### SOURCE DATA
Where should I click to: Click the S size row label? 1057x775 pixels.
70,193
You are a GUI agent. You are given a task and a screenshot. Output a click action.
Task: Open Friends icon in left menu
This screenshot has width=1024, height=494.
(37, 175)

### WORK TASK
Transcribe exactly the line containing "Task: Open Friends icon in left menu" and all remaining lines of the material, ending with the last one.

### ANSWER SECTION
Task: Open Friends icon in left menu
This screenshot has width=1024, height=494.
(37, 175)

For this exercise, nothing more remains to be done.